:: Text section ::
4. The liquidator's case comprised four separate claims. The first three claims are made against R. J. Wimborne (who was governing director of Asiatic) and his son D. J. Wimborne. In each instance the liquidator asserts that payments were made by Asiatic which were not made bona fide in the interests of the company and constituted a misapplication of its funds. The payments in question were: (a) a payment by cheque of $10,000 by Asiatic to Australian Sound and Communications Pty. Ltd. ("Australian Sound"), a company in the group, on 14th December 1967; (b) a payment by cheque of $40,523.82 by Asiatic to Starkstrom Control Gear (Australia) Pty. Ltd. ("Starkstrom") in March 1967; and (c) payments totalling $17,960.93 by Asiatic between 18th March 1967 and 2nd January 1968 allegedly by way of salaries and wages. The fourth claim, made against all the respondents, relates to payments totalling $15,400 made to A.B. Wimborne between 1961 and 1966 on account of wages or by way of pension. Again, it is said that the payments to A. B. Wimborne were not bona fide in the interests of the company and constituted a misapplication of its funds. (at p4)

5. The payment of $10,000 to Australian Sound on 14th December, was not authorized by a resolution of the board of directors. However, it was a payment which fell within the general policy to which I have referred. In his oral evidence R. J. Wimborne sought to justify the general practice of moving funds between companies within the group on the ground that it avoided or diminished the liability for interest on overdraft accounts, the banks being unwilling to set off a credit in one company account against another company account. Whatever may be said as to the wisdom of this policy, it had no relevance to the transaction under consideration for it is transparently clear that the payment of $10,000 to Australian Sound had nothing to do with reducing that company's liability for interest on its overdraft. R. J. Wimborne said that "the only reason for transferring" the $10,000 was that Australian Sound "needed the money". Evidently it needed the money to complete a business transaction in which it was then engaged. (at p5)

:: Material provided ::
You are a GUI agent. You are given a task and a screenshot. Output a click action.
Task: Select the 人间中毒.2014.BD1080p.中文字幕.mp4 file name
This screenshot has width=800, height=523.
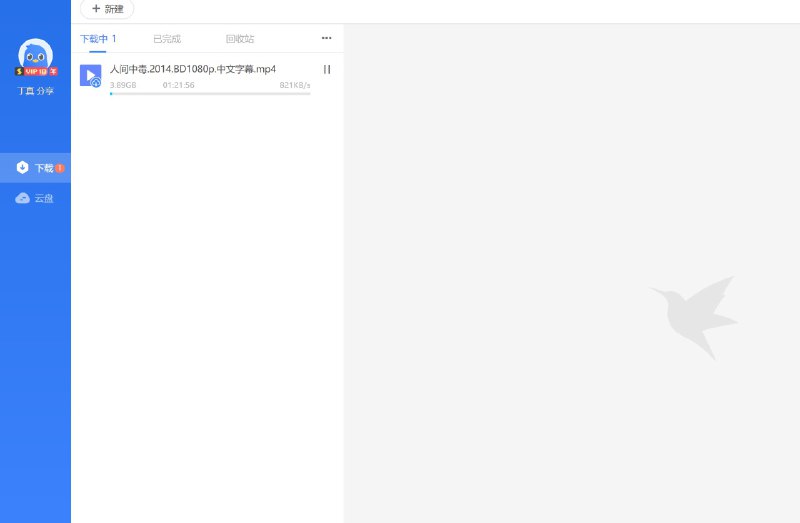193,69
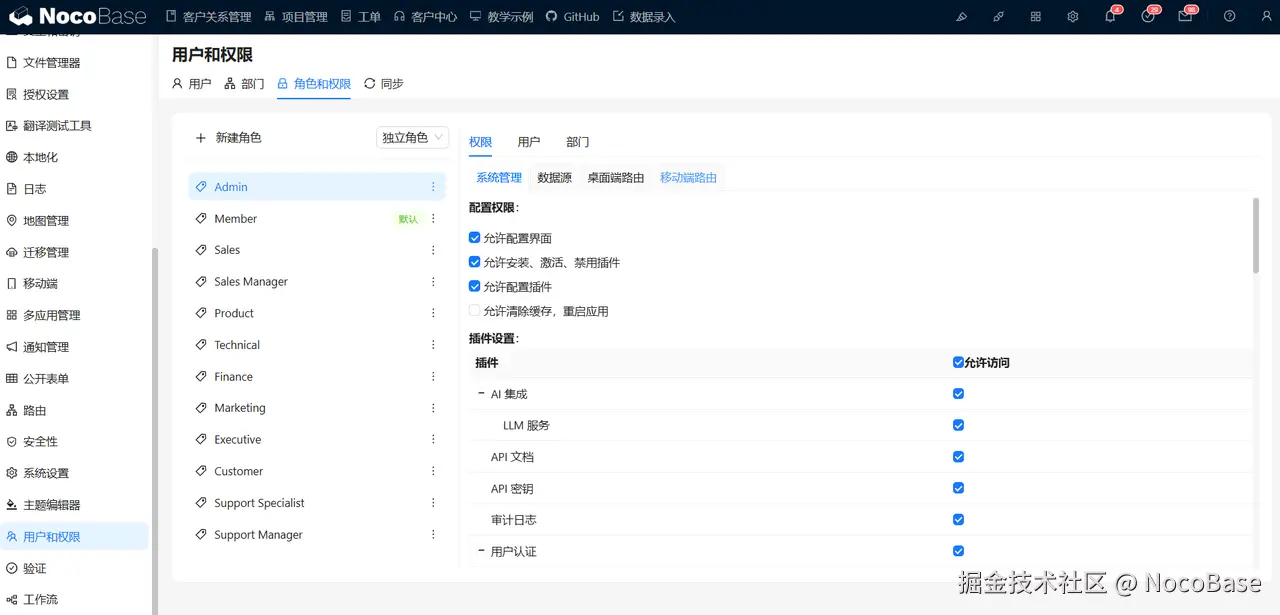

:: Problems to work on ::
(1) Answer these from the judgment on the liquidator's claims:
(a) How much did Asiatic pay by cheque to Starkstrom, and in what month and year?
(b) Against whom is the fourth claim made?
(c) What did R. J. Wimborne give as "the only reason for transferring" the $10,000 to Australian Sound?
(2) Carry on the judgment on the liquidator's claims from the point where it stops.

:: Outputs ::
(1)
(a) $40,523.82, in March 1967.
(b) All the respondents.
(c) Australian Sound "needed the money".

(2)
6. It was not suggested that Asiatic received any benefit or advantage from the making of the payment. The only consideration which it received was the implied promise to repay the money on demand. No security and no promise to pay interest was exacted from Australian Sound. No attention was given to these aspects of the matter, no doubt because the respondents failed to appreciate that each company was a separate legal entity and that entry into each transaction required to be examined in the light of the interests of each company participating in it. (at p5)

7. On the evidence the transaction was not merely a transaction which failed to present any opportunity of advantage to Asiatic, it was one which offered the probable prospect of loss. Australian Sound was, according to the finding of the primary judge, in financial difficulties at the time. R. J. Wimborne admitted that it did not then have the money to repay the loan. In fact Australian Sound was then unable to pay its debts as they fell due and the loan should not have been made for this reason alone. (at p5)

8. On the same day a sum of $10,000 was credited to Asiatic's bank account, this being an amount transferred by Estoril Pty. Ltd. ("Estoril"), another company in the group. The repayment of this amount to Estoril was secured by an equitable charge granted by Asiatic to Estoril. The consequence of the two transactions was that Asiatic paid $10,000 to Australian Sound, a company which was unable to repay that amount; in return it received, by way of loan, the sum of $10,000 from Estoril, but the repayment of this amount was secured by the equitable mortgage. (at p5)

9. The final aspect of the matter is that at the time of the transaction Asiatic was itself insolvent. According to the evidence of R. J. Wimborne it was unable to pay its debts as they fell due from 1961-1962 onwards. In February 1967 Esanda Ltd. obtained a judgment against Asiatic for $5,301, an amount which had been outstanding, despite pressing demands for payment, since 1963. Asiatic had, without success, endeavoured to effect a compromise of the debt owing to Esanda Ltd. whereby half the debt was to be paid immediately and payment of the balance was to be postponed. At the time of the making of the payment to Australian Sound, Asiatic had been served with a notice of demand. The petition on which the sequestration order was made was based on non-compliance with this notice of demand. According to its balance sheet as at 30th June 1967, Asiatic's solvency depended on the ability of Starkstrom to pay a debt of $146,852, the principal asset shown in the balance sheet. It was a debt which Starkstrom could not then repay. (at p6)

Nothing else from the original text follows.